Both Tuukkaq and Silamiut Teatret have toured at home and abroad. In addition to Silamiut, there are several amateur theater groups. Since the 1960’s, there have also been a number of Danish touring companies in Greenland.

Greenland – dance

In the traditional Greenlandic drum songs, ingerutit, dance is often included, as the singer in addition to the drum accompanies himself with dance movements. Drum dancing, tivaneq, is performed standing with slightly separated legs, and (almost) without moving the feet. The dance consists of body twists and bends in connection with drumming from side to side. The range and intensity of the movements follow the singer’s temperament. In East Greenland, women lead the drum in a square pattern with calm, dignified movements.

In addition to the drum dance, a joy dance is known, qutsaserneq, in which rapid stomping movements are included in a special rhythm, tukkartorneq.

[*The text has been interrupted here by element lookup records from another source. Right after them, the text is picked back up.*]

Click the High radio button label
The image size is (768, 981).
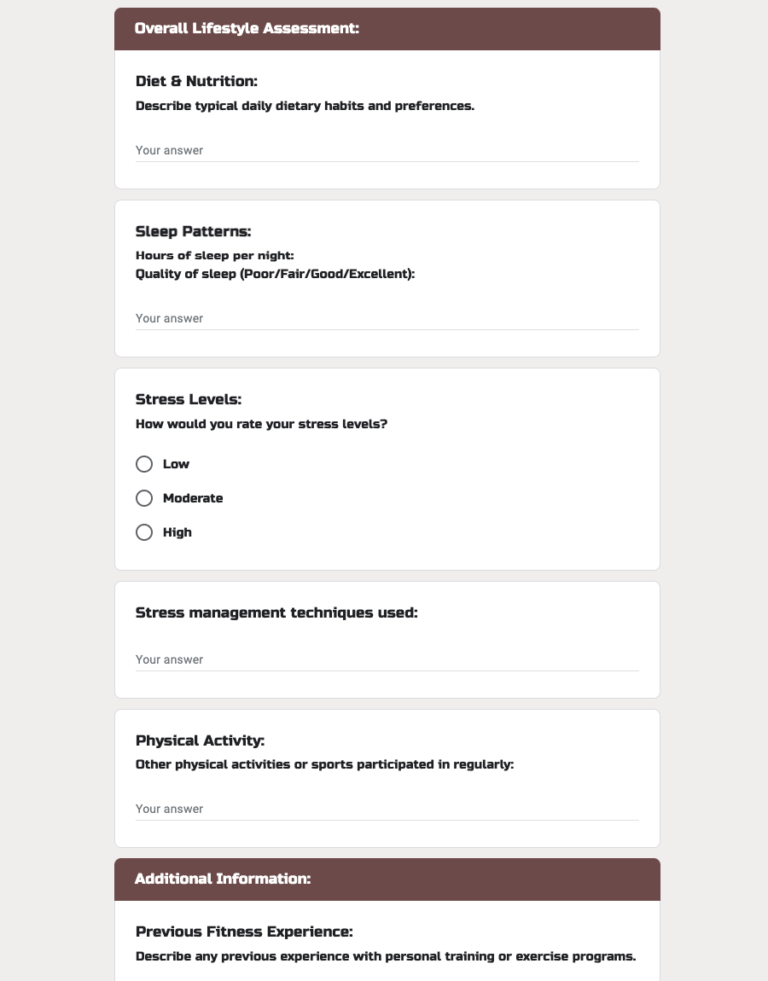click(x=179, y=532)
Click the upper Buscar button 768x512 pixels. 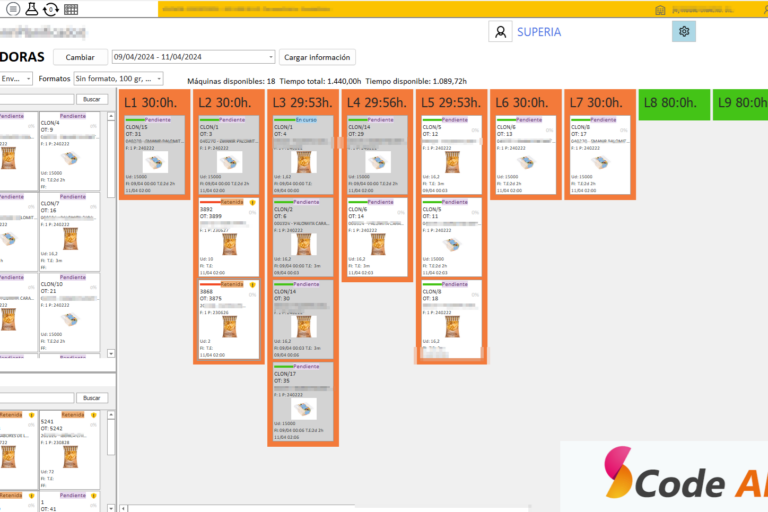pos(91,99)
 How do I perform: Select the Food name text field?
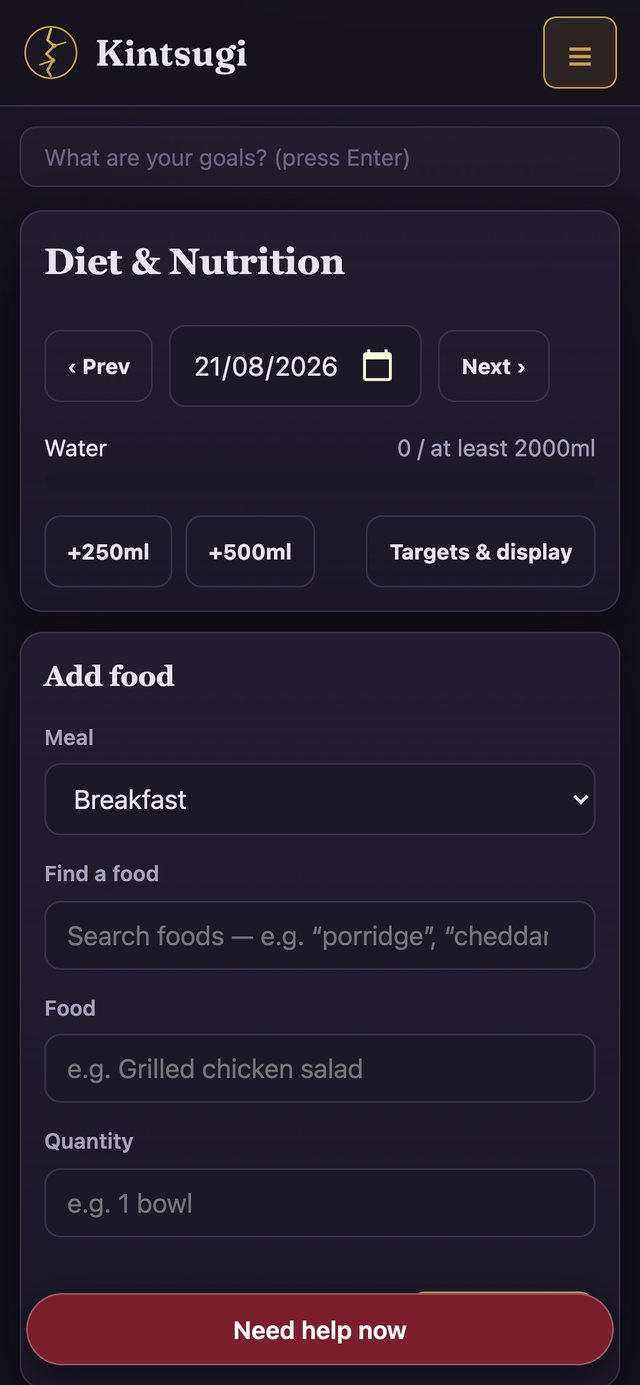pos(320,1068)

I 1600-1800-t. reached European, folk dances, called kalattuut, Greenland, via the whalers. Here they found quick stomps, performed by men, whereas the women made sliding steps. The dances were accompanied by violins, later also by diatonic accordion, harmonium, possibly. clarinet and drum. In our time, piano, electric organ, guitar, banjo, bass and chromatic accordion are used. Kalattuut is couple, row and quadrille dances in fast tempi. Known steps are used such as chassis, hurray and two steps; and the preferred dances are polkas, e.g. saqisaaq and akulikitsooq, and tour dances, e.g. arfineq pingasooq. Next to kalattuut, the changing Euro-American popular dances are danced.

Greenland – music

The original music in Greenland was songs of the drumming tradition, inngerutit, which is characterized by the soloist singing, drumming and often dancing at the same time (see Inuit (music)). The drum songs had great social significance for the Greenlanders, and this was one of the reasons why they were opposed by missionaries and partly by merchants. Today they are only sung by a few singers in East Greenland and Thule.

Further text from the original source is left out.